• _EXERCISE TEXT_:
== == ==
McDonald and his wife tried to reconcile their differences. They underwent counseling, and Shawn mostly put his music career aside to focus on their marriage.
But after a couple of years, things were only getting worse, and the marriage finally ended in divorce in April 2010.
"It's incredibly humiliating," McDonald says. "I feel like I've failed, like I've let a lot of people down. I hate what happened. This definitely wasn't something that I ever thought would be part of my story, but now it is my story, and I have to deal with it."
McDonald is concerned about how fans, retailers, and radio will react, but says he won't try to defend himself.
"The reality is that my wife and I both made mistakes," he says. "We both screwed up. For me to try and defend myself, that's almost like trying to deny the fact that I messed up. But I did mess up, I hurt people, and I feel ashamed about it."
He says his label and management have supported him "and walked with me on this road" - but only once they were convinced that McDonald was doing everything he could to turn things around.
They suggested that he step away from music for a while to sort things out. Even the new album, which has been ready for over a year, was indefinitely shelved. They wouldn't release it until they felt McDonald was making progress in working through his problems.
"I felt like Shawn did the work to try to reconcile and make his marriage work," says David McCollum, McDonald's manager.
"The last thing he wanted was to become a statistic. He's having a hard time accepting the fact that he's a divorced father.
"But he's grown up a lot through this, and we feel like Shawn's in a good place and ready to move forward. We're putting our professional reputations on the line by continuing to stand behind him, but we believe he can safely go out now and facilitate his career."
Peter York, president of EMI Christian Music Group, agrees.
"I think the world of Shawn," he says, "but I've never thought from the day we signed him that he was going to be the perfect model artist. Some believers will have difficulty with the news of his divorce, but divorce is just as much of an issue with believers as non-believers.
"It's an unpleasant reality that we, and the church, need to deal with.Our artists have a responsibility to be models, but they still have problems. If an artist is willing to contend with their problems, I try to find grace and walk with them down that road. If they don't want to take responsibility, it's not a good relationship for us. That's the delineating factor.
== == ==
• _DATASET EXTRACT_:
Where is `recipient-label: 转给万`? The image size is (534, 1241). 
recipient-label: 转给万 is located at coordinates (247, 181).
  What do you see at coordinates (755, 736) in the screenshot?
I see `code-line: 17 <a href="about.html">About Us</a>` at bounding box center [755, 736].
== == ==
• _CHECK YOUR UNDERSTANDING_:
1. According to the article about Shawn McDonald's divorce, when did his marriage end in divorce?
2. Repeat the part of the article about Shawn McDonald's divorce that begins at the words "They suggested that" and stops after the words "a divorced father.".
3. Pick up the article about Shawn McDonald's divorce after its last sentence and continue writing it.
The listing was taken from a separate source.

• _RESULTS OF THE TASKS_:
1. It ended in divorce in April 2010.

2.
They suggested that he step away from music for a while to sort things out. Even the new album, which has been ready for over a year, was indefinitely shelved. They wouldn't release it until they felt McDonald was making progress in working through his problems.
"I felt like Shawn did the work to try to reconcile and make his marriage work," says David McCollum, McDonald's manager.
"The last thing he wanted was to become a statistic. He's having a hard time accepting the fact that he's a divorced father.

3.
"I've seen Shawn wrestle with his failures, and I've seen him earnestly contending with this challenge."
York and the label helped by putting McDonald into a rigorous 6-week counselling programme in Nashville, an experience the artist says was life-changing.
"It was extremely intense and very hard," he says.
"You just get real honest with your life and your heart. There was a lot of crying and healing, working through a lot of brokenness."
The kind of brokenness that brings one closer to God, that is. It's a recurrent theme on the new album, one McDonald wrote mostly while in the midst of his struggles.
"If you listen to these songs," he says, "you can hear the pain I was going through."
Most of the songs were penned by McDonald, but he shares several writing credits with Brandon Heath, Joy Williams, Ben Glover, and Josh Garrels. The album is produced by Christopher Stevens (tobyMac, Sanctus Real).
McDonald hopes the songs - and his own mistakes and heartaches - can help others who are hurting, by pointing them to the One who heals.
"I don't ever wish anybody to go through what I've been through," he says. "But regardless of my pain, on days when I would be like 'where are you, God?', I would remember that He is faithful. Even in my brokenness, there was always a deeper feeling of hope. God was showing me immense mercy, even as he was rocking my faith to the core. It was like he allowed things to crumble just so he could rebuild it all. God has redeemed me, and He is healing my heart.
"So I hope this record can be a redemption story for people, that God can use it to speak and bring hope. Because that's what He's done for me."